We shared the dusky daydream of water for some minutes, until several Spanish tourists appeared. They smiled and greeted us, but exchanged sidelong glances with each other as if they suspected us of something.
We then drove to a nearby village, where we stopped at a small bar for tapas and Cokes. As at some of the other places we’ve visited, Eduardo knew several people. He paused to say a friendly hello to a few before we stopped to stand at a small table in the middle of the room. A couple of times, I looked up to see someone staring at me with obvious reproach. Then I overheard several whispered exclamations of disapproval over Eduardo keeping company with a younger woman—and flaunting it in public, too!

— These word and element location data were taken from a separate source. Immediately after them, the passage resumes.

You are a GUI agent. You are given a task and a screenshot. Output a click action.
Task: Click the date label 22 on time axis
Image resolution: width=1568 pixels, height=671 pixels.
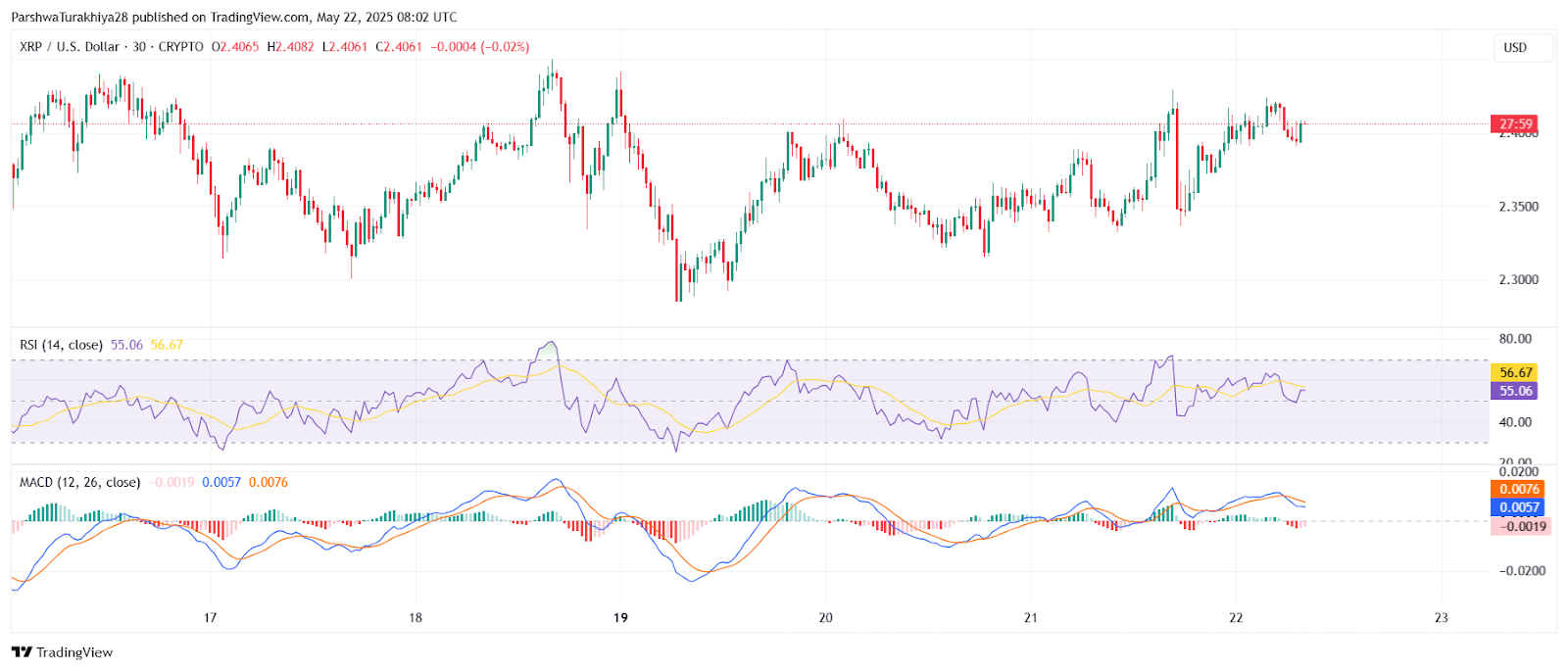pos(1236,617)
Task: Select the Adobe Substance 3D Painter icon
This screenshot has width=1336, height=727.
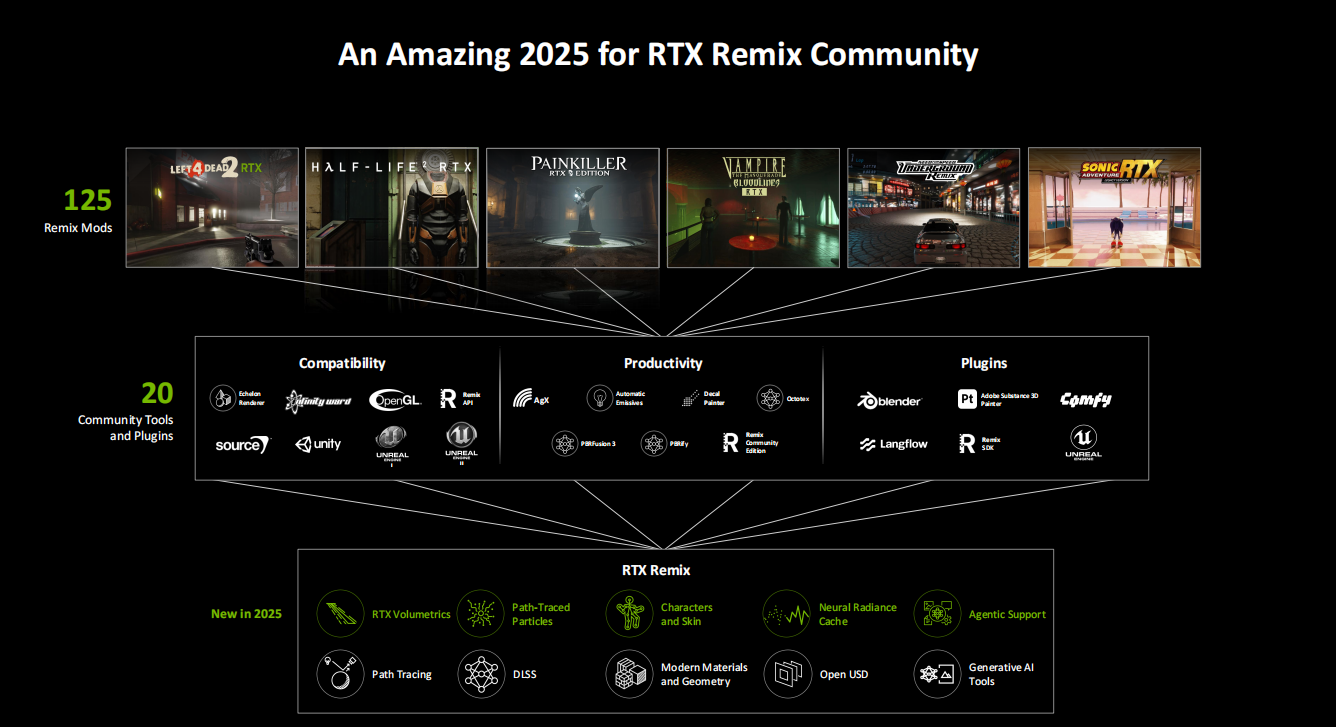Action: pyautogui.click(x=967, y=399)
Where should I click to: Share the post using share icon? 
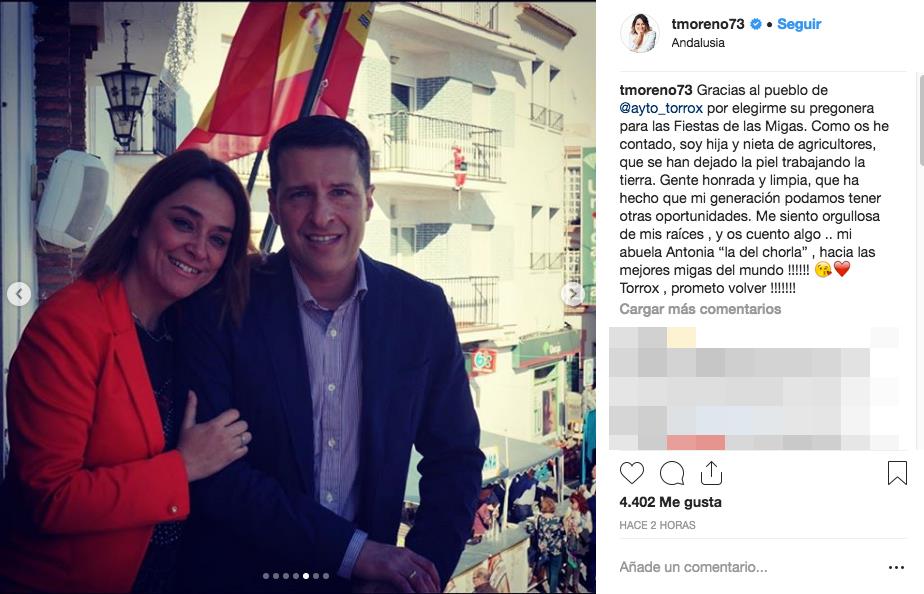[x=711, y=473]
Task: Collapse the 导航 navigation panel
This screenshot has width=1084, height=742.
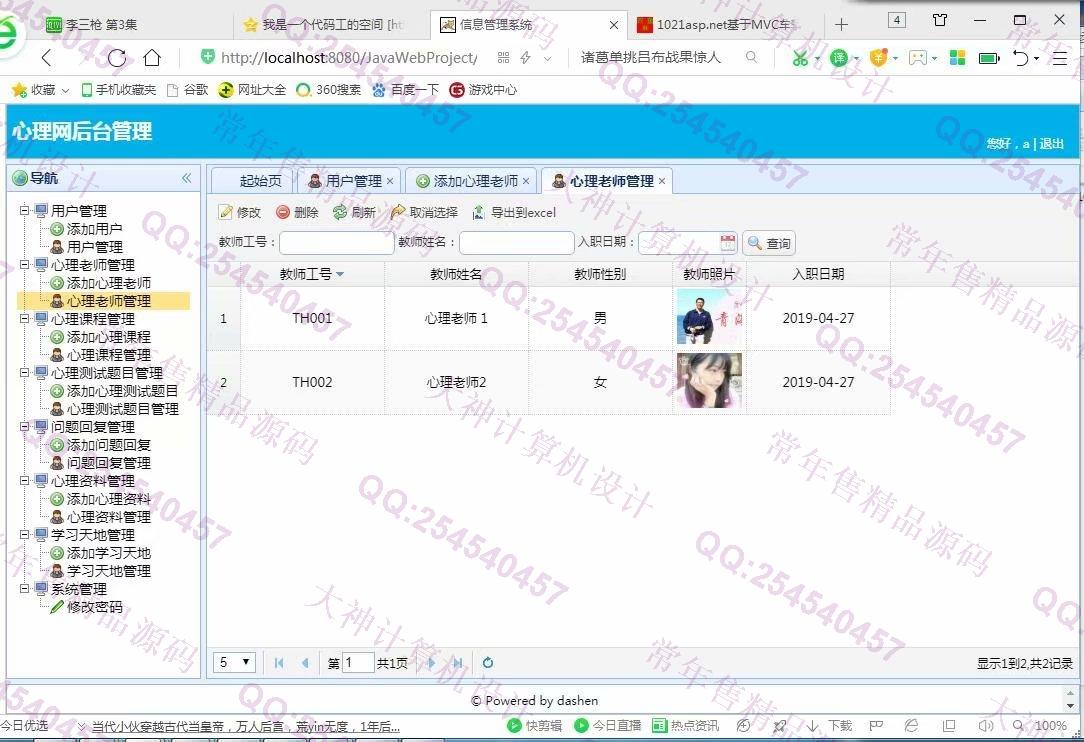Action: coord(186,178)
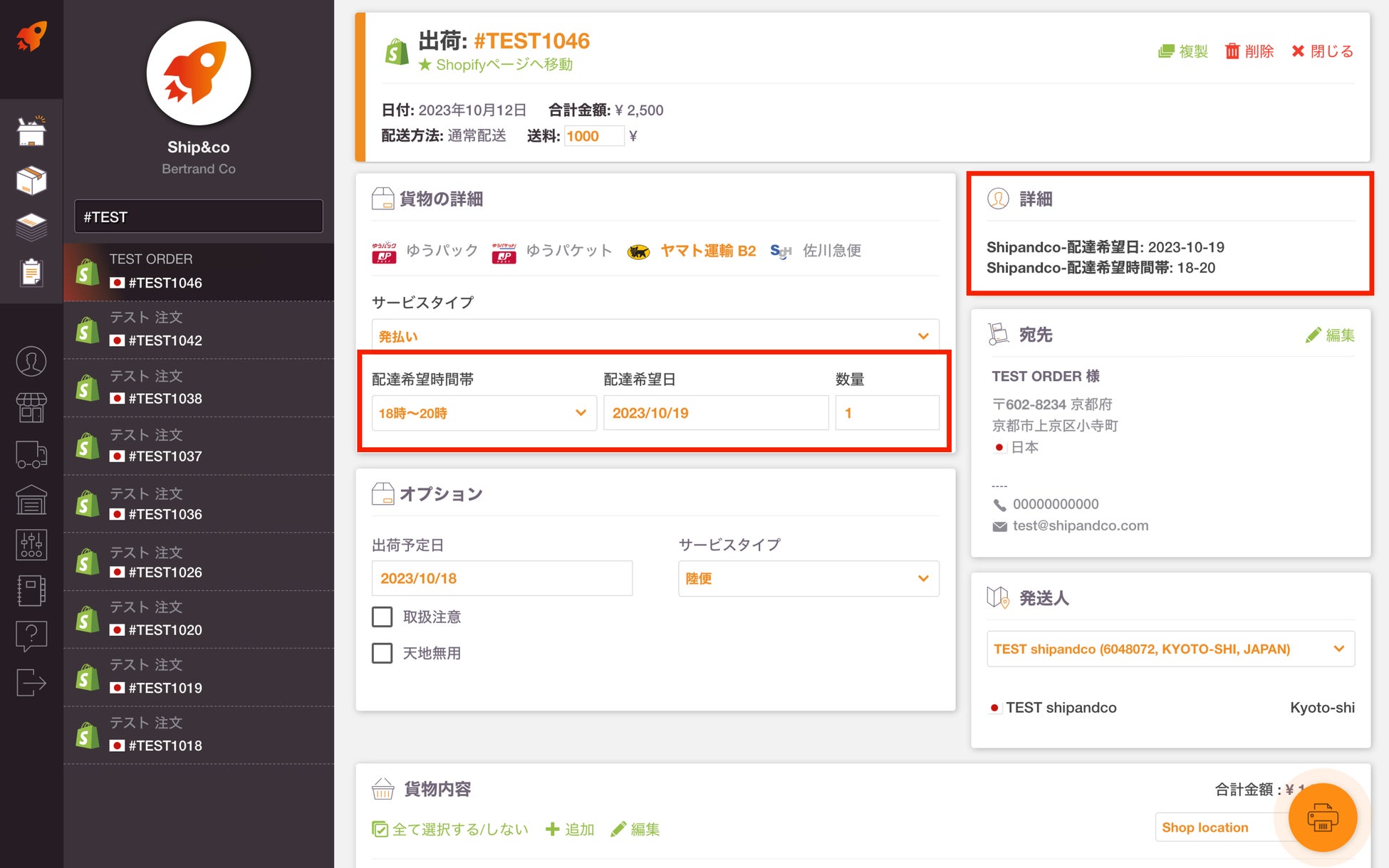Image resolution: width=1389 pixels, height=868 pixels.
Task: Open the help question mark icon
Action: (31, 634)
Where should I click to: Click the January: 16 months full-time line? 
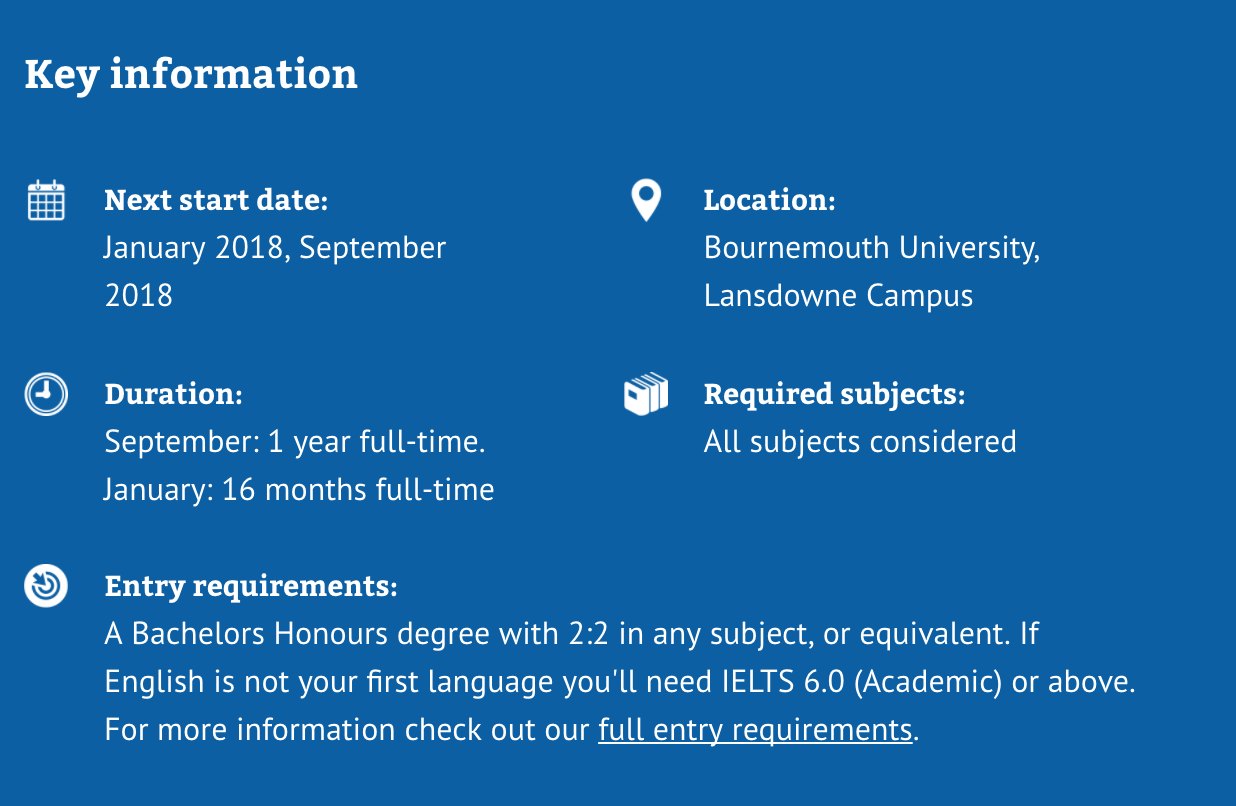(x=299, y=490)
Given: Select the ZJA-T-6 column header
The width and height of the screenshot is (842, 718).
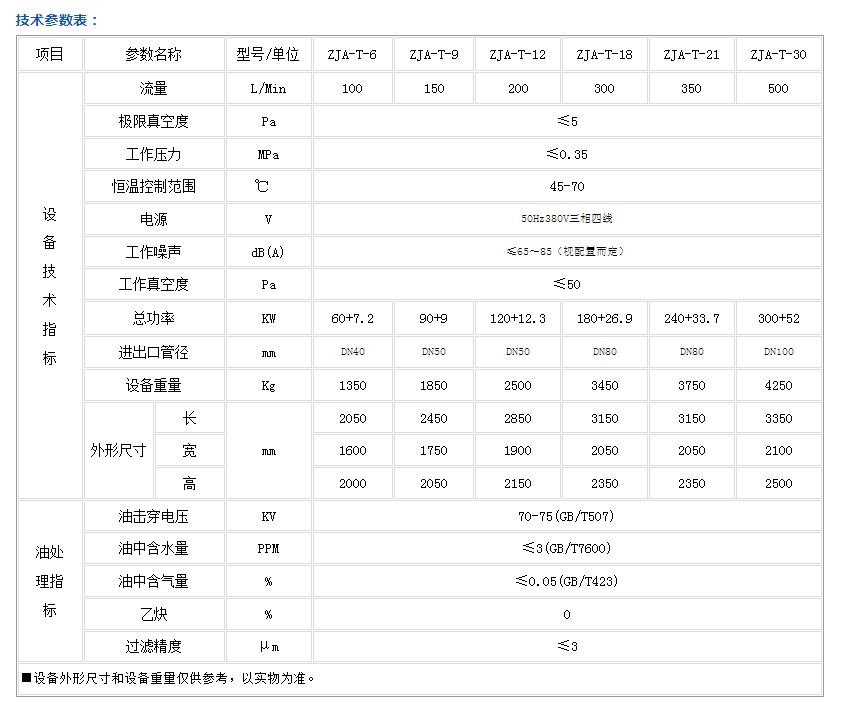Looking at the screenshot, I should point(352,55).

One middle-aged couple carried their drinks to our table and came straight to the point.
“Eduardo!” the woman scolded. “Where is Gloria? And what are you doing here with this young woman?”
Her husband lifted a suggestive eyebrow at me and said, “Although if you are going to play with a younger woman you certainly have good taste.”
The woman looked me up and down, snorted her disapproval, then said, “I never saw anything.” She exaggerated averting her eyes, miming that she’d seen an assignation and would pretend to ignore it. My face flushed. Perhaps she thought I was a whore.
Eduardo scowled. “It’s not what you’re thinking. This young lady is a foreigner from Alaska. She has a fiancé, but he couldn’t come with her. So she’s alone. She doesn’t know anybody here and I’m showing her around. I wanted to show her the hospitality of Cuenca.”
The woman’s face twitched with embarrassment. “I am sorry,” she said to me, placing a gentle hand on my shoulder. Then she slapped Eduardo’s shoulder. “But what was I supposed to think, seeing you out with such an attractive young lady?”